Aku menghela napas berat. "Iya. Aku akuin kalo waktu itu aku emang salah. Nggak seharusnya aku langsung ngambil keputusan fatal kayak gitu." Aku mengambil satu tarikan napas, "Tapi aku marah karena kalian bisa-bisanya ngehina Allan! Aku nggak terima kalian bilang Allan bego di depan mataku!" Ucapku bercampur sedikit emosi.
"Sekarang aku tanya sama kalian. Seandainya sahabat kalian diejekin sama musuh kalian, apa yang kalian lakuin?" Tanyaku.
Yoga mengangkat tangannya, "Gue ketekin dia."
"Bagus, Yog! Gue ngedukung lo!" Balas Atenk, yang nama aslinya adalah Riski Andriyansah.
Ocha mengangkat tangannya, "Gue sih bakal nendang dia sampe mimisan."
Aku tersenyum tipis. "Aku pikir, semua orang bakal ngebela sahabatnya meskipun ngebelanya pake cara yang nggak enak."
Siska tiba-tiba berdiri. "Kalo waktu itu Allan nggak ngehentiin lo, lo bakal jadi pembunuh!"
"Aku tanya, Sis! Apa sekarang kalian semua yang mau kubunuh kemaren mati?! Nggak kan?! Itu bukti nyata kalo aku nggak pernah ngelukain siapapun! Itu cuma gertakan biar kalian nggak bersikap seenak jidat kalian!" Marahku.
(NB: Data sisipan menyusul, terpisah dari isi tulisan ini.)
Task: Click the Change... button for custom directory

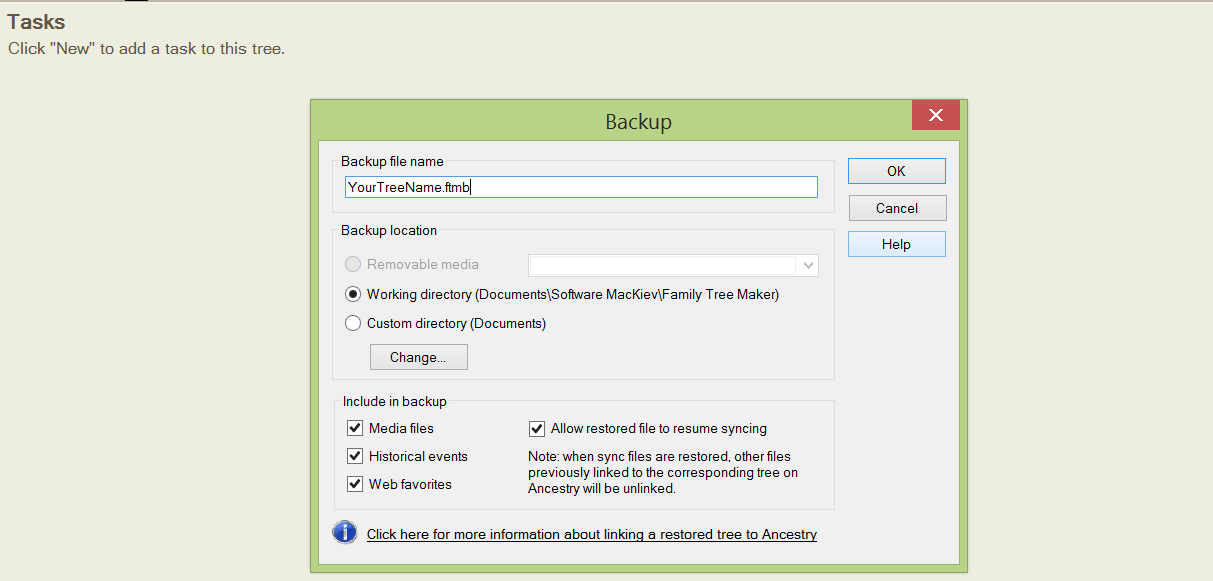Action: 418,357
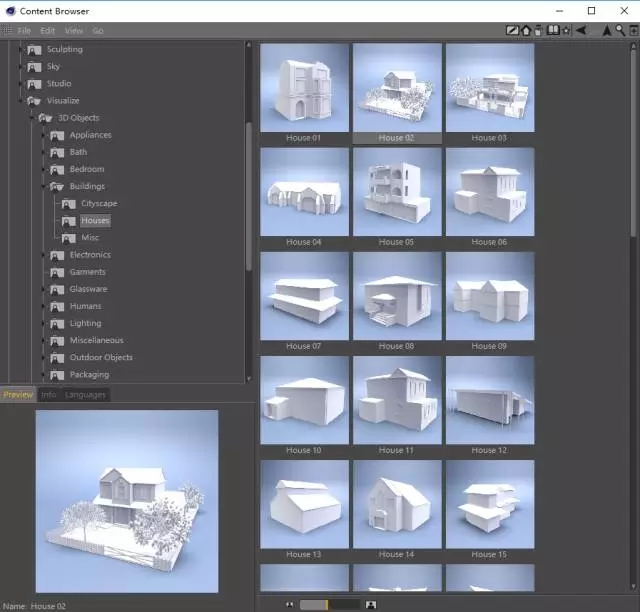Adjust the thumbnail size slider
The image size is (640, 612).
click(328, 604)
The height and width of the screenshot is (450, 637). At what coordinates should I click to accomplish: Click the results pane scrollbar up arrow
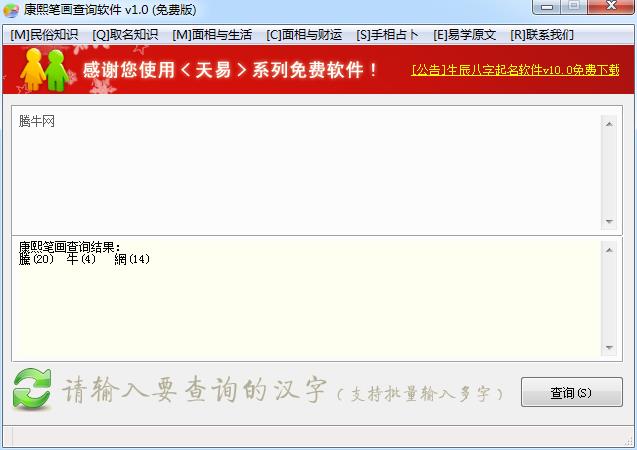pos(609,250)
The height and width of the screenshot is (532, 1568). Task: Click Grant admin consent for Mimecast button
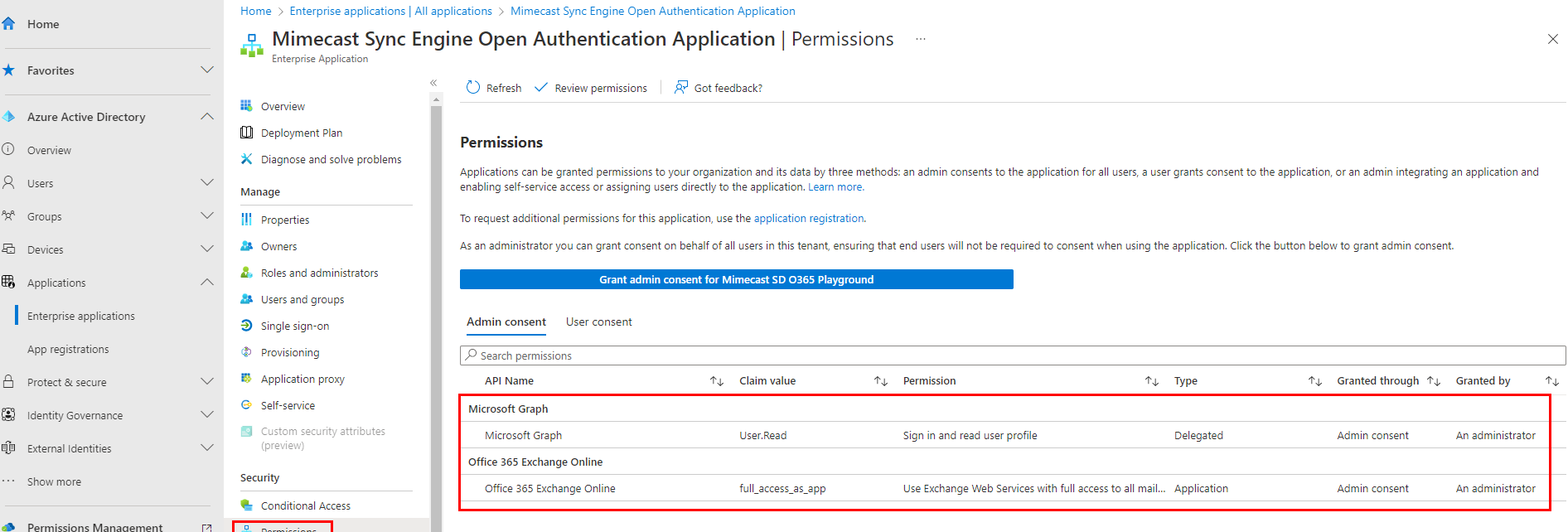(736, 279)
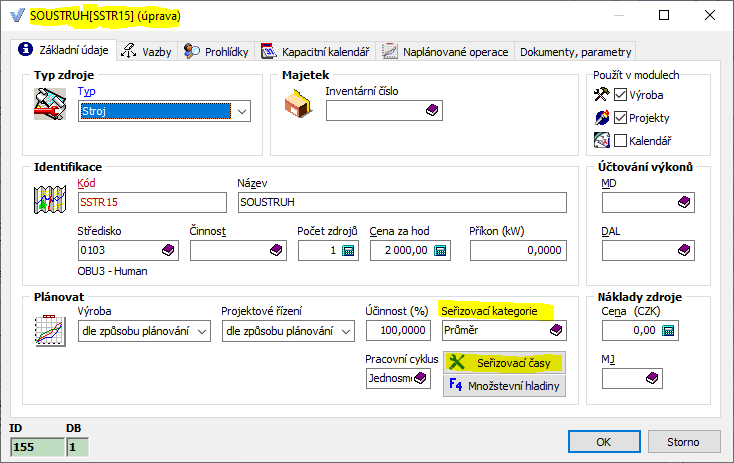Image resolution: width=734 pixels, height=463 pixels.
Task: Open the MD account lookup book icon
Action: coord(683,202)
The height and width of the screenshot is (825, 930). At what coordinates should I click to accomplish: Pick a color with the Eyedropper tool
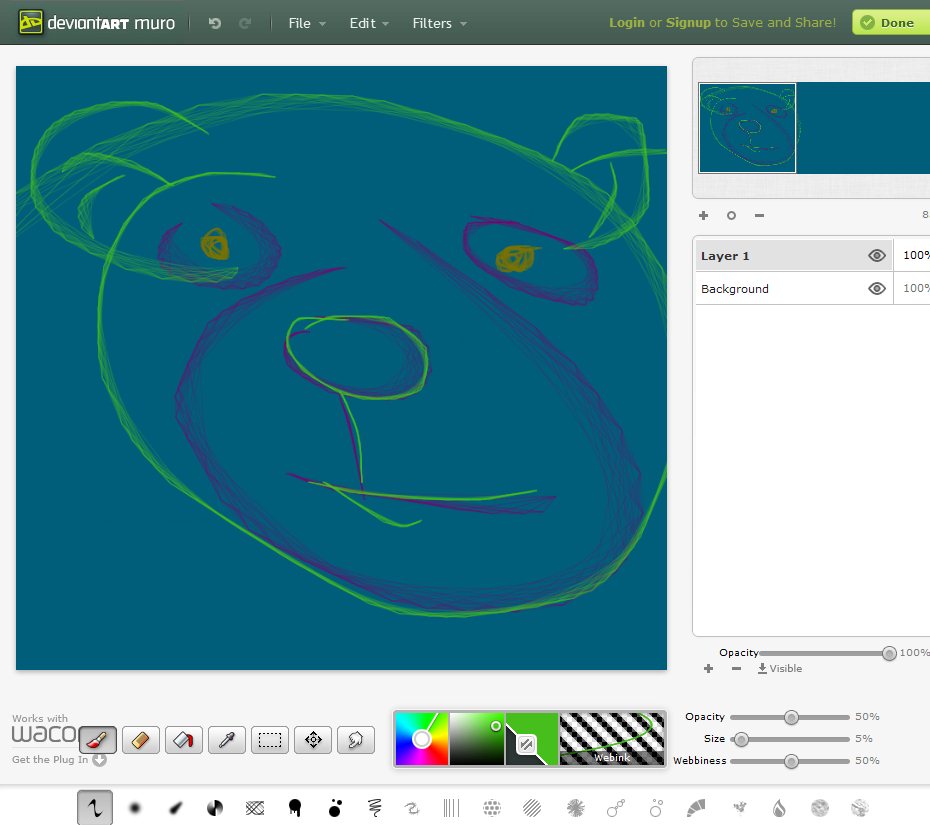[227, 741]
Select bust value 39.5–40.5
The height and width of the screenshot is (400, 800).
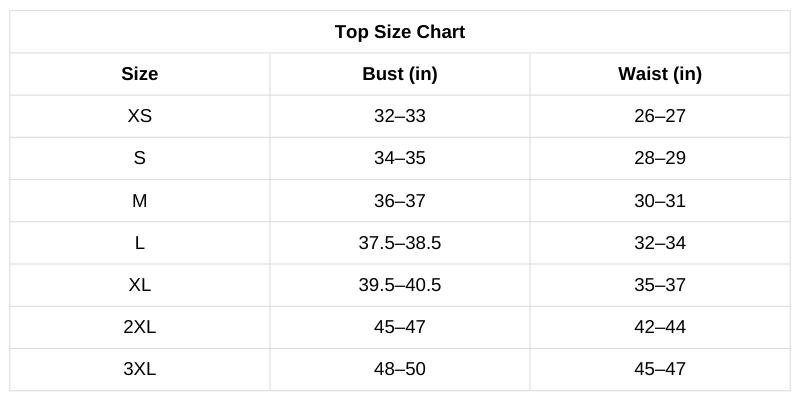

Laura yang bangkit kali ini. "Gue setuju sama Alda. Alda nggak pernah ngelukain siapa pun selama ini. Nggak seharusnya dia nerima perlakuan sehina ini."
To Be Continued~
YOU ARE READING
Death Angel
Dla nastolatków"Aku hanyalah orang biasa! Aku bukan dewa kematian!" Alda harus menanggung cap yang di berikan teman-temannya sebagai 'Dewa Kematian'. Sebabnya, makhluk hidup yang di tatap oleh Alda selama 10 detik akan meninggal mendadak tanpa sebab. "MENJAUHLAH!"...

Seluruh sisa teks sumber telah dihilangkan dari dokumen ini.